WORK TASK
Put the rows into a numbered list, from the first one through the line containing "company-logo: BS LOGISTICS is", and skip any blank lines. Include only that stretch and leave the pictures out.

INPUT RECORDS

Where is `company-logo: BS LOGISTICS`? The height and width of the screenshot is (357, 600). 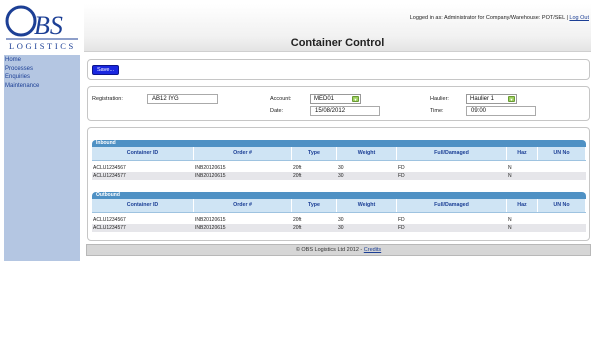
company-logo: BS LOGISTICS is located at coordinates (42, 29).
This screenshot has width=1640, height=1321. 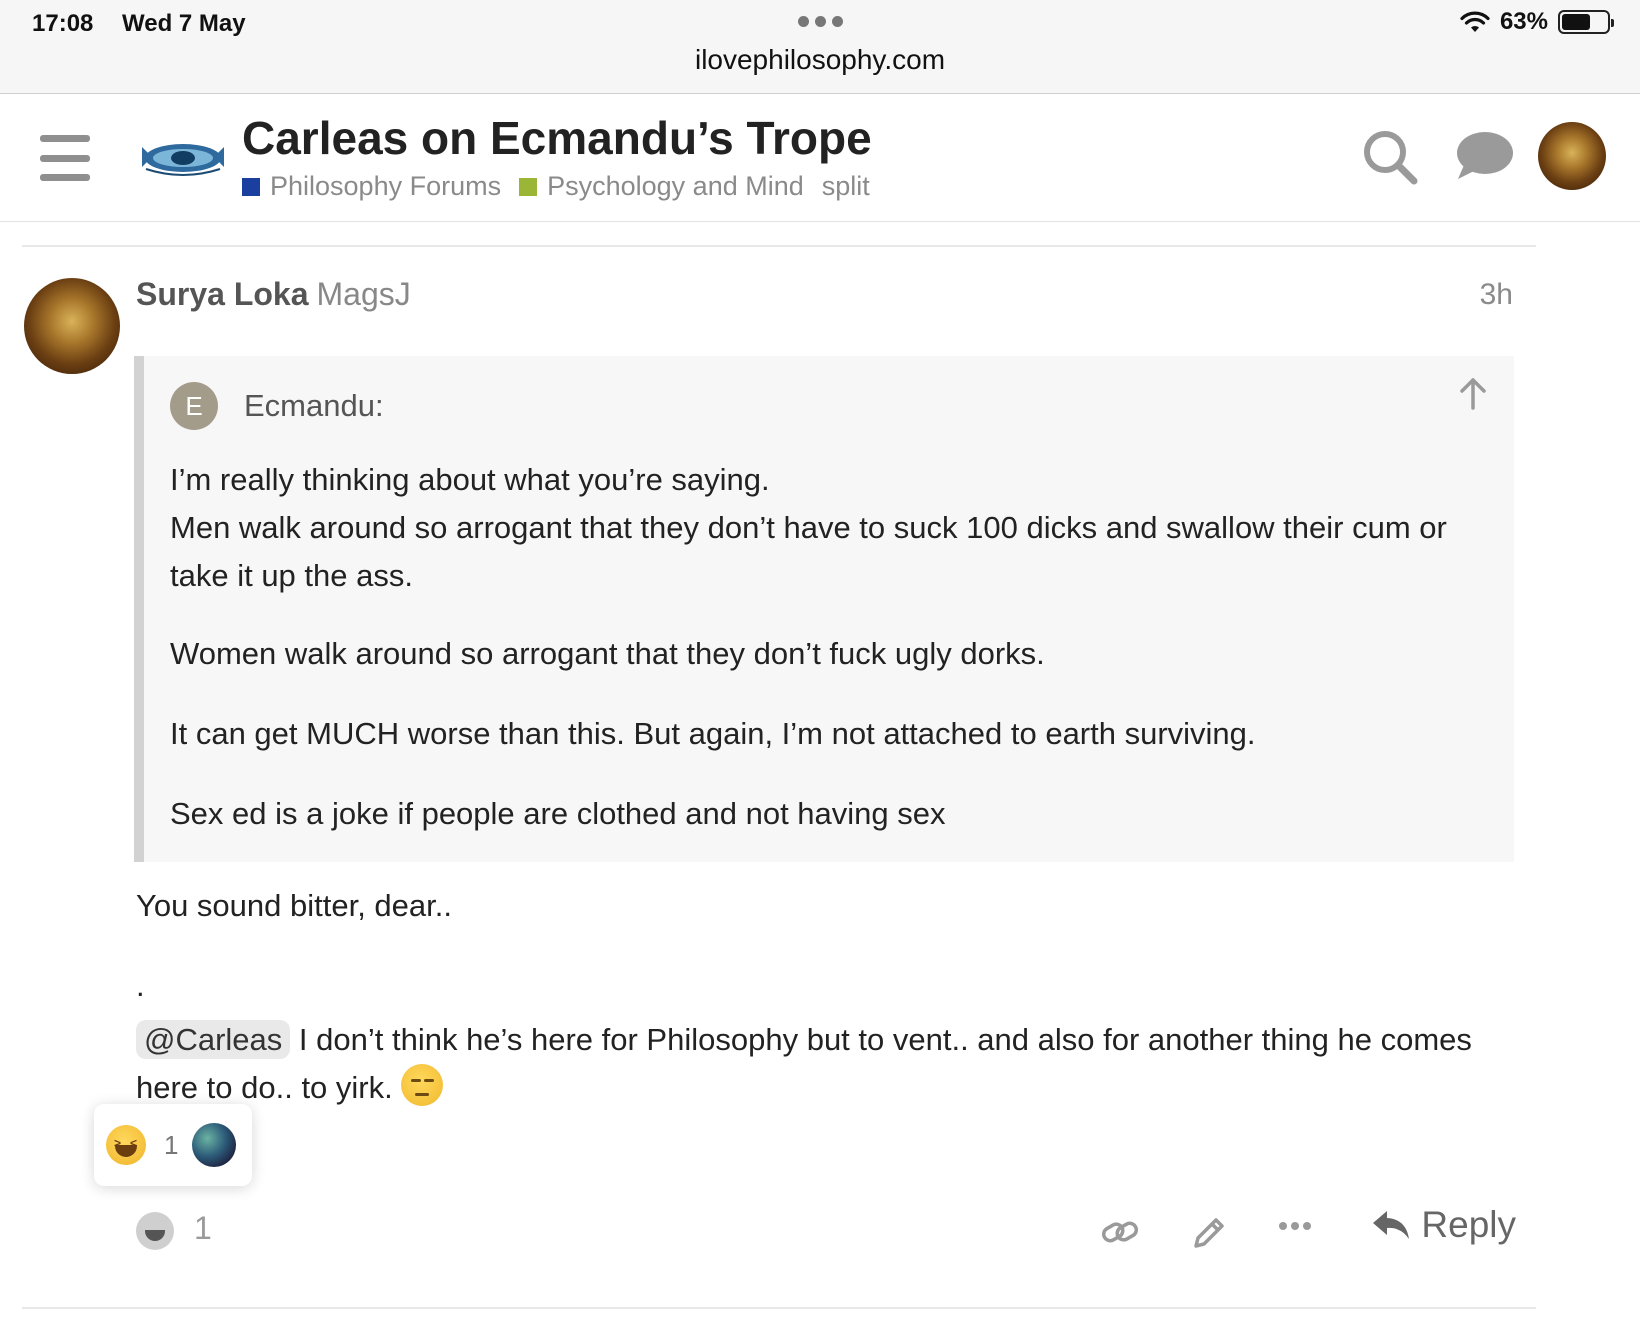 I want to click on category-label: Psychology and Mind, so click(x=676, y=186).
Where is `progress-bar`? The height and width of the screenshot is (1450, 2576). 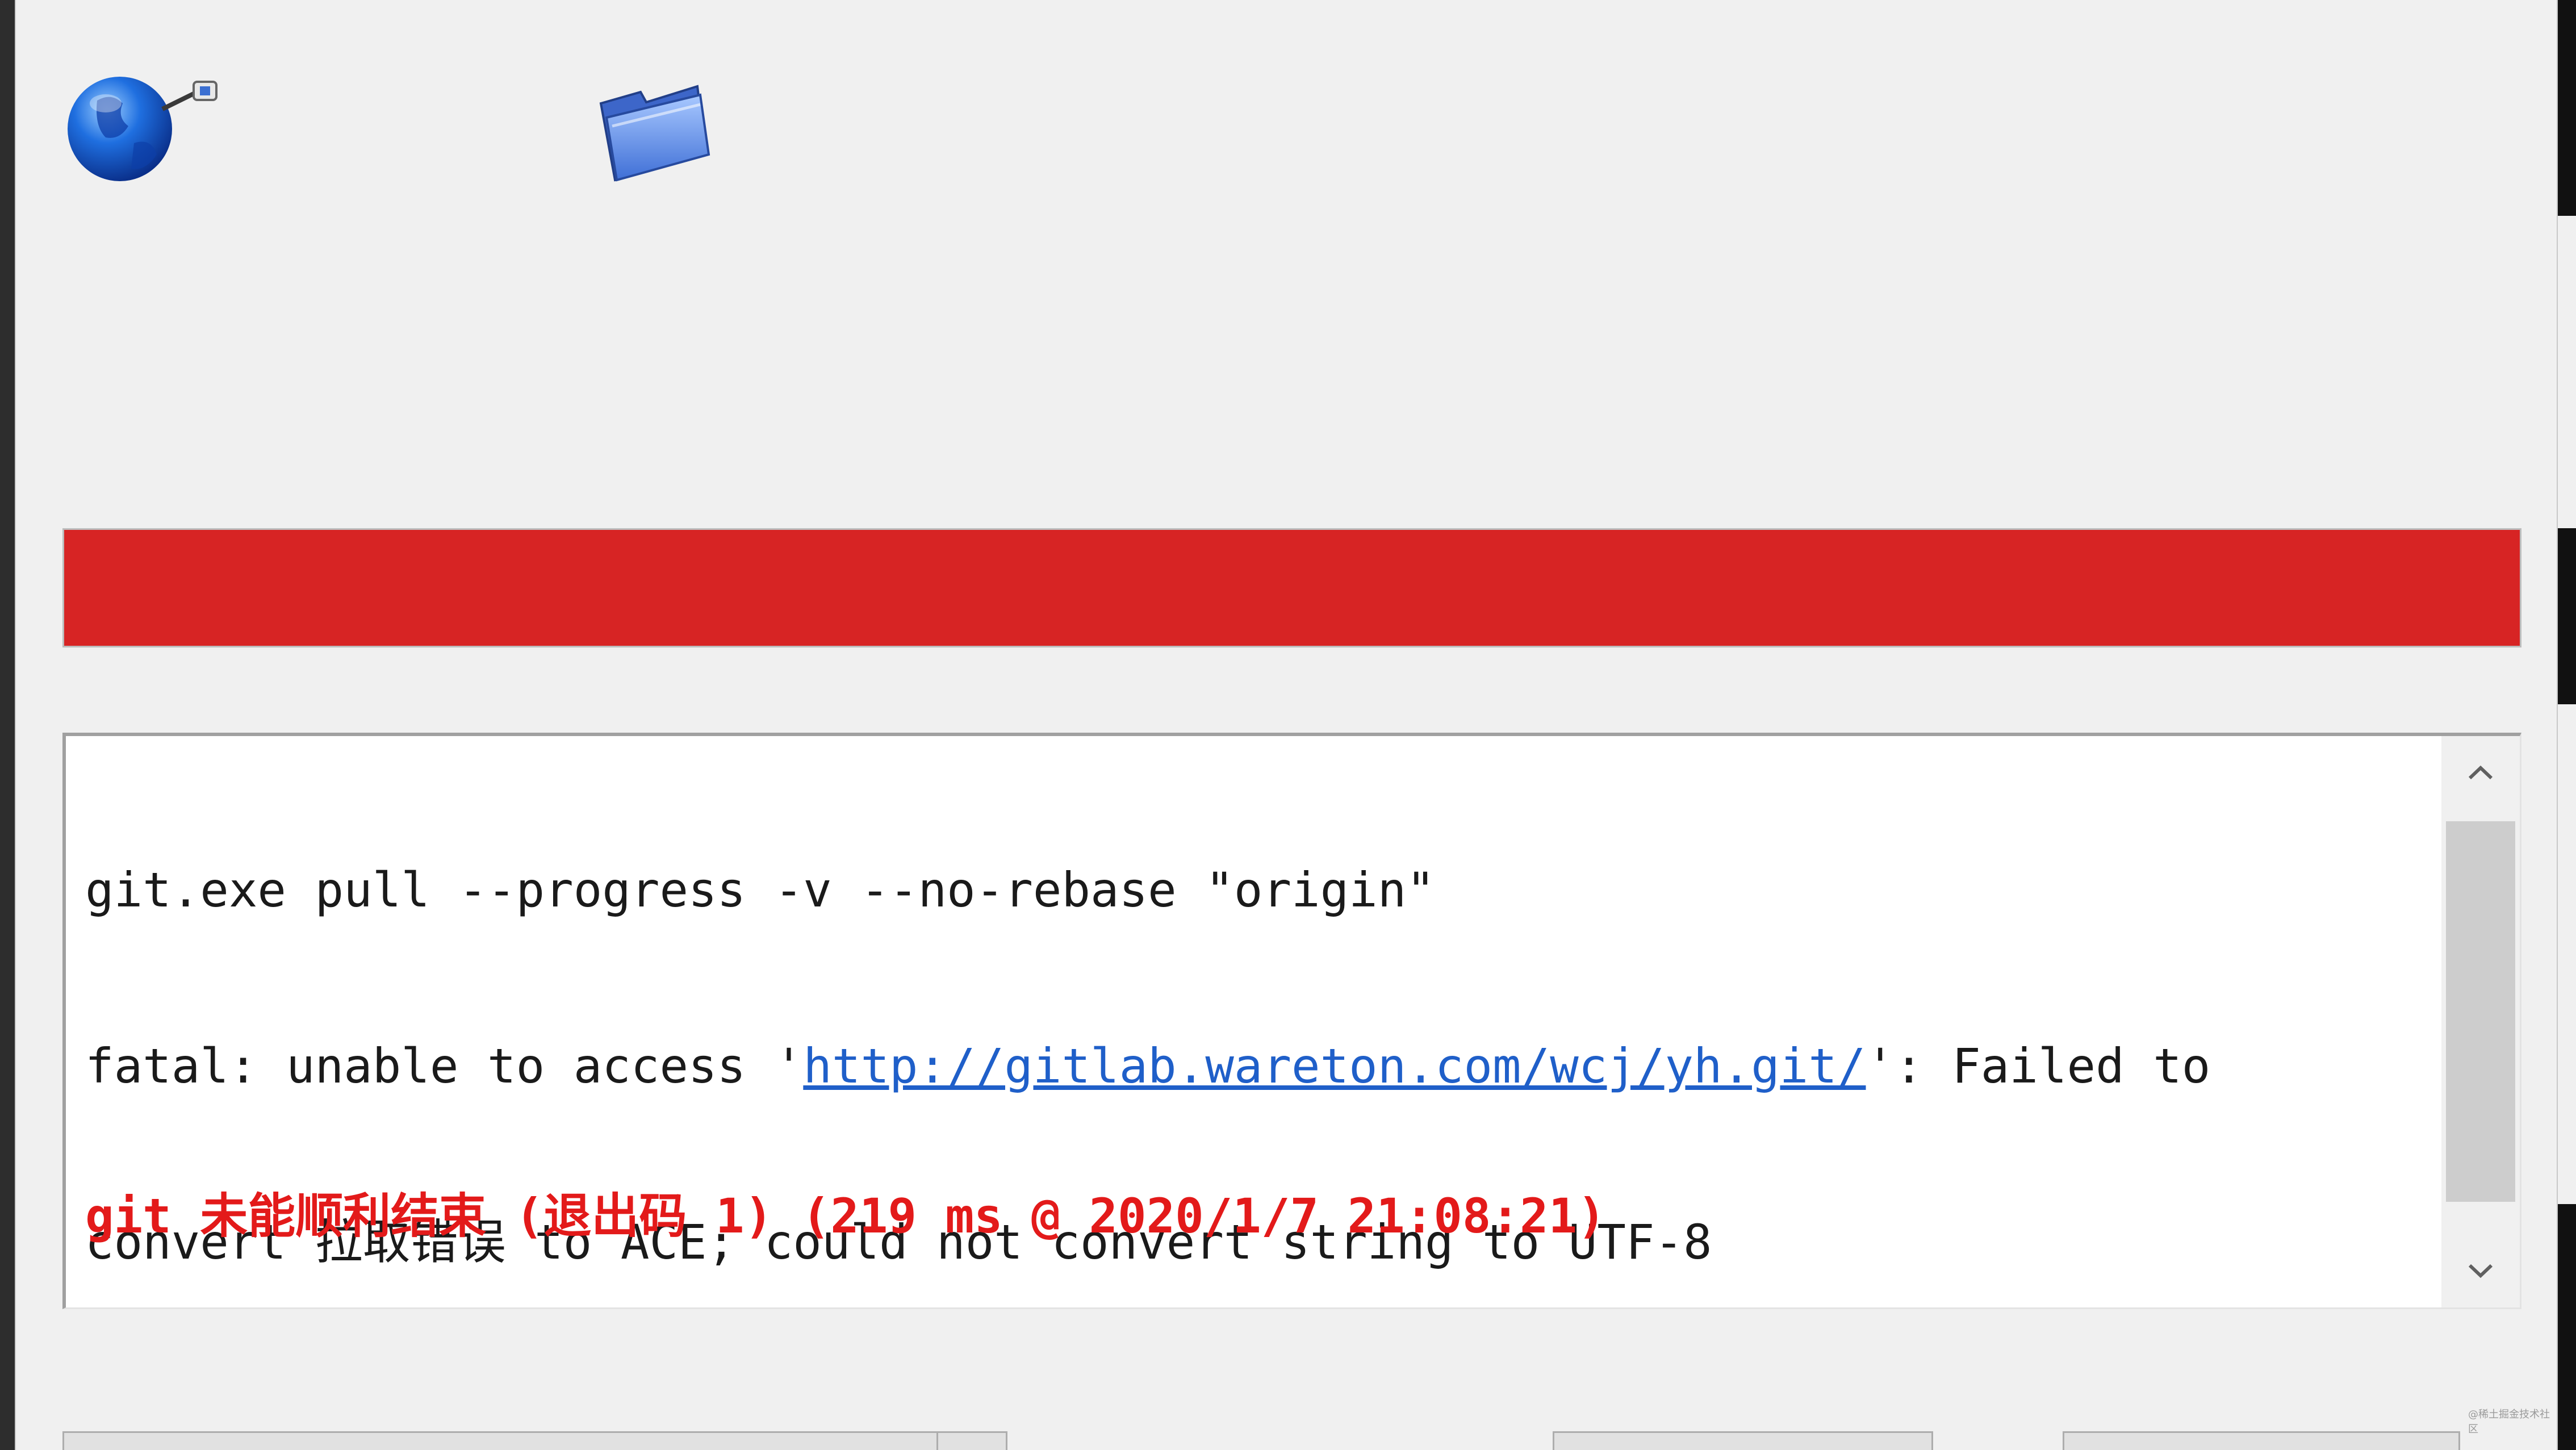 progress-bar is located at coordinates (1292, 588).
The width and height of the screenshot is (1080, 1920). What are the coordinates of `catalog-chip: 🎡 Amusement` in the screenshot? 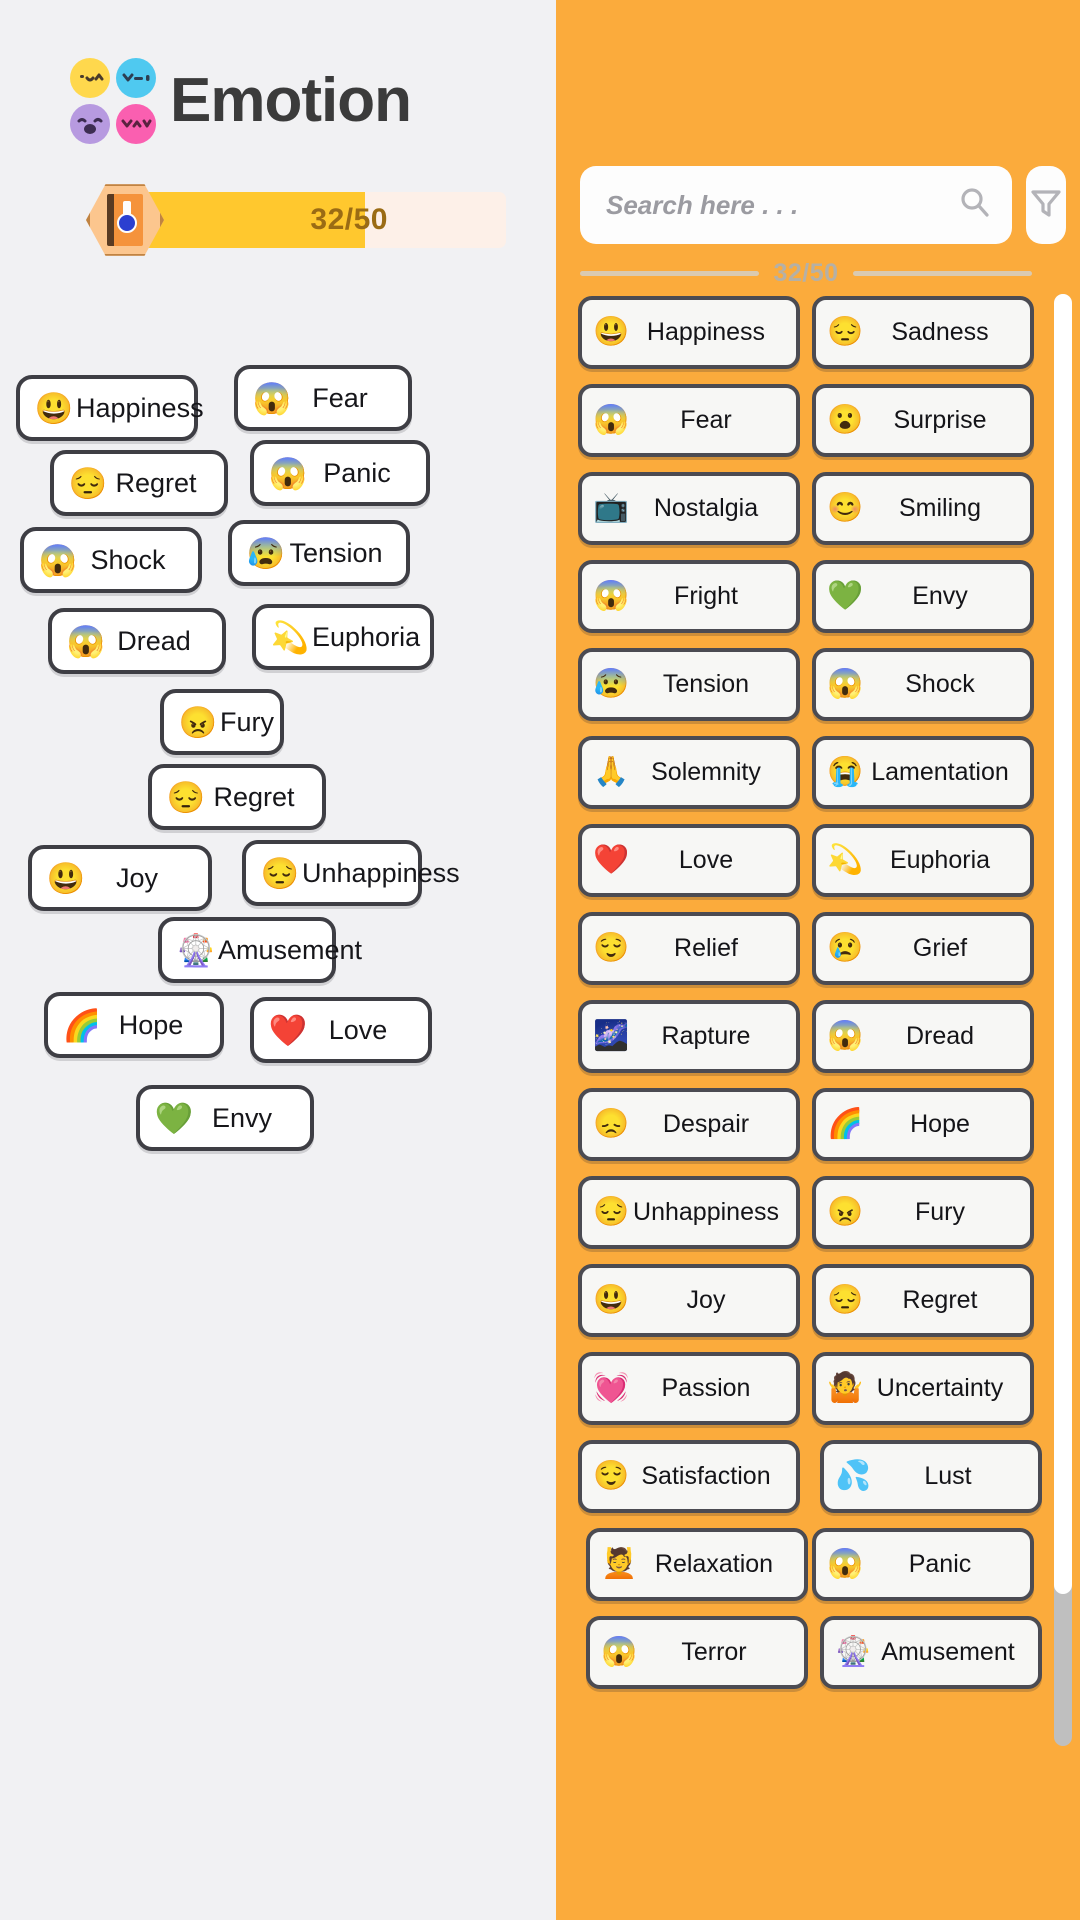 It's located at (931, 1652).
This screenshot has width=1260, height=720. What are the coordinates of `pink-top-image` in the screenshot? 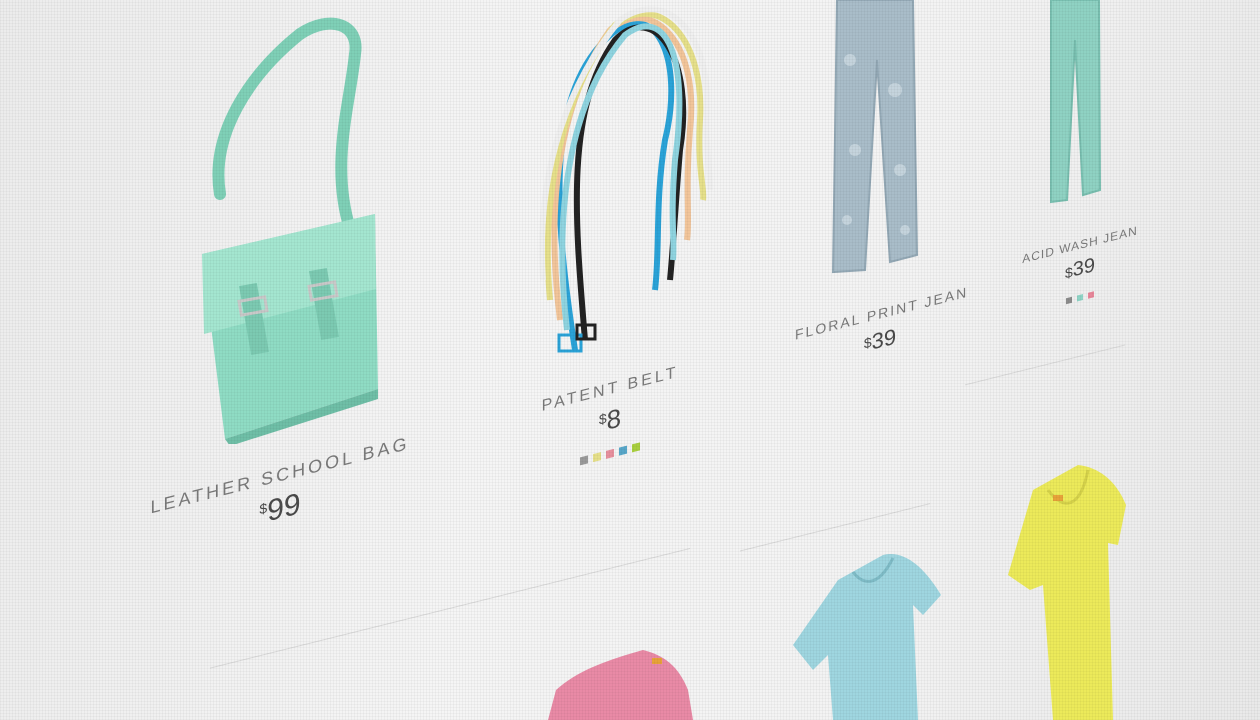 It's located at (620, 685).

RESULT BELOW
1. Where is `company-logo: BS LOGISTICS`? The height and width of the screenshot is (357, 600). 
2. company-logo: BS LOGISTICS is located at coordinates (42, 29).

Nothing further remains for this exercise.